Buckley’s comments highlight a clear consumer trend: a move away from linear TV to on-demand. Users want their content fast and crystal clear. And they want to be able to watch it on any screen in their house with no fuss.
So, how is the former big dog of New Zealand media, Sky, dealing with this trend? If its subscription numbers are to be believed, the answer is poorly. However, its latest collaboration with Vodafone may turn this around.
Despite not being allowed to merge, the two companies are working closely together to offer a unique streaming service in New Zealand: Vodafone TV.
Vodafone TV runs on a set-top box or mobile app and is only available to those on fibre or cable (‘Fibre-X’) connections. The box has Netflix and all of the free-to-air on-demand services built in. Subscribers get a live version of Sky, plus access to Sky’s catalogue on demand.
It’s this part that is new, at least for Sky. Tony Baird, technology director for Vodafone, described it:
“We have a scheduler and an ‘origin’ [server] in Auckland, and this sends content out to our CDNs in Auckland, Wellington and Christchurch. We’ve also got a big fibre-optic link direct to Sky for its Live TV and Video-On-Demand services. The scheduler is responsible for triggering the play out, and the ‘origin’ stores a single unique copy of the content for all customers to access. This is the ‘user plane’. For the control plane, we use AWS.”
“When you watch content we don't send you the whole file, instead you are assigned a unique pointer. The pointer knows exactly where you are in that piece of content”
If you’re confused by these terms don’t worry. The user plane is how the service gets the content to you and is similar to that of other services. The control plane refers to how you interact with that content and controls every part of this experience, including when you press ‘play’.
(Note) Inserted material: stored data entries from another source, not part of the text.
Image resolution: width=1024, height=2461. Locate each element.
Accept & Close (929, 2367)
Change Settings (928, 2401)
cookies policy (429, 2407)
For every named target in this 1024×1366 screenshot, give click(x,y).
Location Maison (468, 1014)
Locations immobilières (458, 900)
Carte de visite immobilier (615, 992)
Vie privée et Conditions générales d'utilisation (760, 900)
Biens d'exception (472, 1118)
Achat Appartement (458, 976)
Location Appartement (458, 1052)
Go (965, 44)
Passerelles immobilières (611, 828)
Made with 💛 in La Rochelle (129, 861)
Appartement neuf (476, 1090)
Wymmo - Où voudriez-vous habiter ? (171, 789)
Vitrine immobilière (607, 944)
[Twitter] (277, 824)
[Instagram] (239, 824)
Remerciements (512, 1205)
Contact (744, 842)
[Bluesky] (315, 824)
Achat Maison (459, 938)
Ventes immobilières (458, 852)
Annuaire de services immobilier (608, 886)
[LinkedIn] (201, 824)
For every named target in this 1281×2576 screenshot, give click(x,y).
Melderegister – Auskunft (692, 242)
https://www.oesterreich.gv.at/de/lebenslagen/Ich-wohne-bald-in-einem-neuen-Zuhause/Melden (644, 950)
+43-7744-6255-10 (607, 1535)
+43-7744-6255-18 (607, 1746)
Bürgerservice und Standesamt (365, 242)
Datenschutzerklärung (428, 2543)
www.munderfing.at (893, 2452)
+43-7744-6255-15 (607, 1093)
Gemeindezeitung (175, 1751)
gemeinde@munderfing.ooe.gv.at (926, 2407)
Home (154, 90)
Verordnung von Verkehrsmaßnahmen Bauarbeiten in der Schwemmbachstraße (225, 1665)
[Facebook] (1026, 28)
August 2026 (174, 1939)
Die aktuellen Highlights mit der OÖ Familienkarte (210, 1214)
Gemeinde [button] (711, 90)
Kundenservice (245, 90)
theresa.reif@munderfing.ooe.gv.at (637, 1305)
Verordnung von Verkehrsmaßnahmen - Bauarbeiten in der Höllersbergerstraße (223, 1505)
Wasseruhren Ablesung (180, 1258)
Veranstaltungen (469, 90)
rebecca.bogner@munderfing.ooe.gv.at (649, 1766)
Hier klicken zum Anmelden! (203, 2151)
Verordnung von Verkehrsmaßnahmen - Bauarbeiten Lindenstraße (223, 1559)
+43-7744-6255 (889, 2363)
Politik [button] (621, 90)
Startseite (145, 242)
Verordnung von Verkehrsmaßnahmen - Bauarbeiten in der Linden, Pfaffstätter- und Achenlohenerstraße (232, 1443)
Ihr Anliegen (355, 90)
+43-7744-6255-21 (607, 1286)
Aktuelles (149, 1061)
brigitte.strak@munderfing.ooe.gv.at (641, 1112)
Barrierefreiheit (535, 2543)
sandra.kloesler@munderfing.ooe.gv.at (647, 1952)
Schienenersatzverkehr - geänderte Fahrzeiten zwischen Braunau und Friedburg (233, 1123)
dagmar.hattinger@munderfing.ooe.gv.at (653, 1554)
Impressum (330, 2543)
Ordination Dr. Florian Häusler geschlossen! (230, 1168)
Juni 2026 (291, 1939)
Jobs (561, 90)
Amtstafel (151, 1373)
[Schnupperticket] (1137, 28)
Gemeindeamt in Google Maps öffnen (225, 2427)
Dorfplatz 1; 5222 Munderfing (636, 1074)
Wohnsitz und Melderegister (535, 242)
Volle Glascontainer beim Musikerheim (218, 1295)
“When you watch content we don’t send you the whole file, instead you are assigned a unique pointer,” explains Baird. The pointer knows exactly where you are in that piece of content. This means sending fewer files, which means it’s more efficient.”
Working with Sky means working with a wide range of content owners. Sometimes owners impose odd rules for their content, while they come to grips with this relatively new form of distribution.
“For example, some content owners don’t want you to be able to rewind, others may not want you to skip. With the control plane we can add and remove these controls as necessary for each piece of content. And with over-the-air updates we can quickly implement new features when they become available.”
David Malpas, general manager of product at TVNZ, has an even bigger job. He has to deal with live television as well, and also with advertising. All TVNZ’s content is sourced from master files held at TVNZ. These go through another company, Brightcove, which transcodes (converts the video files from one format to another), creates the slots for advertisements and then adds DRM (Digital Rights Management) software, before heading to the origin server. With live television, TVNZ bypasses Brightcove and streams directly to the origin server.
“On a mobile device, the ads are put in server-side,” says Malpas, referring to a process whereby the adverts are inserted before the programme reaches you, as opposed to being called in while you’re already watching it.
“We want to bring this into non-mobile as well, as it means there’s less chance of something going wrong.”
The increase in New Zealand content with terrestrial channels and local material being added will mean more internet traffic and more strain on the content delivery network, so in the future we will certainly see the number of CDN caches increase alongside demand.
As Chorus’ Rodgers puts it: “The wave of [online] TV is coming, the question is when?”